COMPLICATIONS OF HIGH BLOOD PRESSURE INCLUDE
The excessive pressure on your artery walls caused by high blood pressure can damage your blood vessels, as well as organs in your body. The higher your blood pressure and the longer it goes uncontrolled, the greater the damage. Uncontrolled high blood pressure can lead to:
•Heart attack or stroke. High blood pressure can cause hardening and thickening of the arteries (atherosclerosis), which can lead to a heart attack, stroke or other complications.
• Aneurysm. Increased blood pressure can cause your blood vessels to weaken and bulge, forming an aneurysm. If an aneurysm ruptures, it can be life-threatening.
•Heart failure. To pump blood against the higher pressure in your vessels, your heart muscle thickens. Eventually, the thickened muscle may have a hard time pumping enough blood to meet your body’s needs, which can lead to heart failure.

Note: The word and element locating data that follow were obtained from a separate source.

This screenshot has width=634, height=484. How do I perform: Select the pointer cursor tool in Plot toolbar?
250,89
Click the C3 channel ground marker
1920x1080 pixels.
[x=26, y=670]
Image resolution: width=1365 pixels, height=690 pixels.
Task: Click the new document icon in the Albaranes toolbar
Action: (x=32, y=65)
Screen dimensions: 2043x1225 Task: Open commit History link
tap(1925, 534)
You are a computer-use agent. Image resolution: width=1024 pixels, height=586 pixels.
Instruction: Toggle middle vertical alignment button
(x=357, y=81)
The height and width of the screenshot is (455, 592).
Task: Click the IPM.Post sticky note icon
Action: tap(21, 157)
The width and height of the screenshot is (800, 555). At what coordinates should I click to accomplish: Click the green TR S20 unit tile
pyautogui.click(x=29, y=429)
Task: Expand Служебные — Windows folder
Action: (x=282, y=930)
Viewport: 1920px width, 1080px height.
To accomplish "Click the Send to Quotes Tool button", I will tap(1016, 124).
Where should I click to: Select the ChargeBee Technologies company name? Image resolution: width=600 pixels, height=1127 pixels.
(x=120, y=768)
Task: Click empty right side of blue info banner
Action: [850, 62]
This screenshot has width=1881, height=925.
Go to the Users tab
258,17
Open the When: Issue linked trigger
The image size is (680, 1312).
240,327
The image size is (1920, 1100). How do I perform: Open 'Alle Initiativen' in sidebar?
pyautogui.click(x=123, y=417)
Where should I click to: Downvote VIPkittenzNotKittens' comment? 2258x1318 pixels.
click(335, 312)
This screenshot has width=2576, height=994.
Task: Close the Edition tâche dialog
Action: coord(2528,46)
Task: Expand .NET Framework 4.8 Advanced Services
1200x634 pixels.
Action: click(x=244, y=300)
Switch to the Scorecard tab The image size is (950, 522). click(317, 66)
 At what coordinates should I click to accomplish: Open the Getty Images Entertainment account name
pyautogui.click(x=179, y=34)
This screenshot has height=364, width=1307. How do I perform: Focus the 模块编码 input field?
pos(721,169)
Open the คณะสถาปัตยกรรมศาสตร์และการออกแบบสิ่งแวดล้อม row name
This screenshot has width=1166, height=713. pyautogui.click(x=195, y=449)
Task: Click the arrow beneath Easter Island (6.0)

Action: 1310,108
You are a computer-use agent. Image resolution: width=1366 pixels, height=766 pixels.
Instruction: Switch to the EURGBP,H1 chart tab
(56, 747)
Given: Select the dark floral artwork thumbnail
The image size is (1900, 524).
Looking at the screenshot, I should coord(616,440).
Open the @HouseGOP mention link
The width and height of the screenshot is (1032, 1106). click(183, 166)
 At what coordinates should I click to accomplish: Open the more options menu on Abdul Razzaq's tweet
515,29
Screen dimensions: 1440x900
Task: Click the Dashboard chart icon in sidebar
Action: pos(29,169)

•Weakened and narrowed blood vessels in your kidneys. This can prevent these organs from functioning normally.
•Thickened, narrowed or torn blood vessels in the eyes. This can result in vision loss.
•Metabolic syndrome. This syndrome is a cluster of disorders of your body’s metabolism, including increased waist circumference; high triglycerides; low high-density lipoprotein (HDL) cholesterol, the “good” cholesterol; high blood pressure; and high insulin levels. These conditions make you more likely to develop diabetes, heart disease and stroke.
•Trouble with memory or understanding. Uncontrolled high blood pressure may also affect your ability to think, remember and learn. Trouble with memory or understanding concepts is more common in people with high blood pressure.
•Blood pressure is a combination of systolic and diastolic pressure
•High blood pressure happens when the pressure on the arteries and blood vessels becomes too high and the arterial wall becomes distorted causing extra stress on the heart
.•You can monitor your own blood pressure by measuring your pulse rate.
•Try natural ways to lower blood pressure like dietary changes, stress relievers and exercise.
• Sometimes treating this condition involves medication. Talk to your doctor about the best treatment options for you, which may include medication, lifestyle changes, or alternative treatments. It’s important to discuss any herbs or supplements with your doctor before taking them. Additionally, don’t stop taking any prescribed medications without speaking with your healthcare provider.Because it’s largely symptomless, hypertension is known as the “silent killer.” This is why it’s so important to have your blood pressure checked regularly.